Lemma ball_ex_dec : forall (X:MetricSpace), (forall e (a b:X), {ball e a b}+{~ball e a b}) -> forall e (a b:X), {ball_ex e a b}+{~ball_ex e a b}.

Section UniformlyContinuousFunction.

Uniform Continuity

Variable X Y : MetricSpace.

This is the traditional definitition of uniform continuity with an explicitly given modulus of continuity

Definition is_UniformlyContinuousFunction
(f: X -> Y) (mu: Q⁺ -> Q⁺_∞) :=
forall e a b, ball_ex (mu e) a b -> ball e (f a) (f b).

Every uniformly continuous function is automatically well defined

Lemma is_UniformlyContinuousFunction_wd : forall (f1 f2:X -> Y) (mu1 mu2: Q⁺ -> Q⁺_∞),
(forall x, st_eq (f1 x) (f2 x)) ->
(forall x, QposInf_le (mu2 x) (mu1 x)) ->
(is_UniformlyContinuousFunction f1 mu1) ->
(is_UniformlyContinuousFunction f2 mu2).

A uniformly continuous function consists of a function, a modulus of continuity, and a proof that the function is uniformly continuous with that modulus

Record UniformlyContinuousFunction : Type :=
{ucFun :> X -> Y
;mu : Q⁺ -> Q⁺_∞
;uc_prf : is_UniformlyContinuousFunction ucFun mu
}.

Given a uniformly continuous function with a modulus mu, it is also uniformly continuous with any smaller modulus

Lemma uc_prf_smaller : forall (f:UniformlyContinuousFunction) (mu2 : Q⁺ -> Q⁺_∞),
(forall e, QposInf_le (mu2 e) (mu f e)) ->
is_UniformlyContinuousFunction (ucFun f) mu2.
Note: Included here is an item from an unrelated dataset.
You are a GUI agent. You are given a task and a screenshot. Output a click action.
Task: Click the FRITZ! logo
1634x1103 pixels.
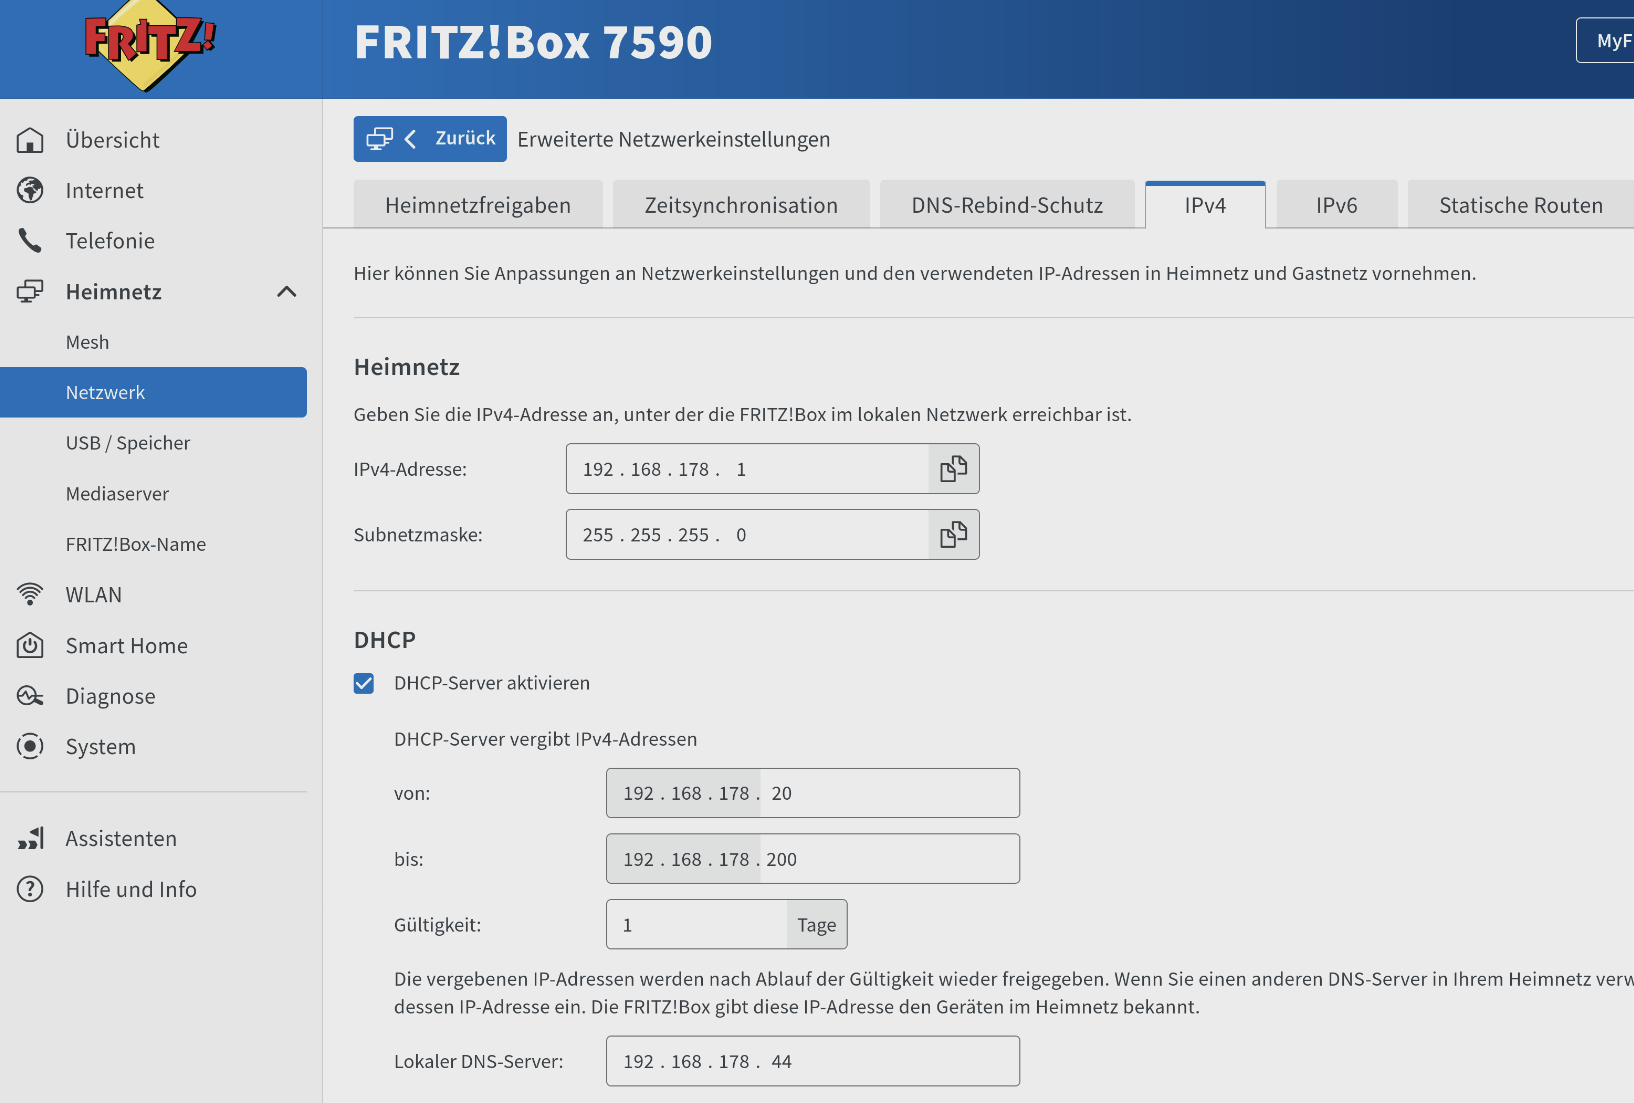[x=150, y=45]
The metric space of uniformly continuous functions

The space of uniformly continuous functions from a metric space

Definition ucEq (f g : UniformlyContinuousFunction) :=
forall x, st_eq (f x) (g x).

Lemma uc_setoid : Setoid_Theory UniformlyContinuousFunction ucEq.

Definition uc_Setoid : Setoid := (Build_Setoid uc_setoid).

Definition ucBall e (f g : UniformlyContinuousFunction) := forall a, ball e (f a) (g a).

Lemma uc_is_MetricSpace : is_MetricSpace uc_Setoid ucBall.

Lemma ucBall_wd : forall (e1 e2:Qpos), (QposEq e1 e2) ->
            forall (x1 x2 : uc_Setoid), (st_eq x1 x2) ->
            forall (y1 y2 : uc_Setoid), (st_eq y1 y2) ->
            (ucBall e1 x1 y1 <-> ucBall e2 x2 y2).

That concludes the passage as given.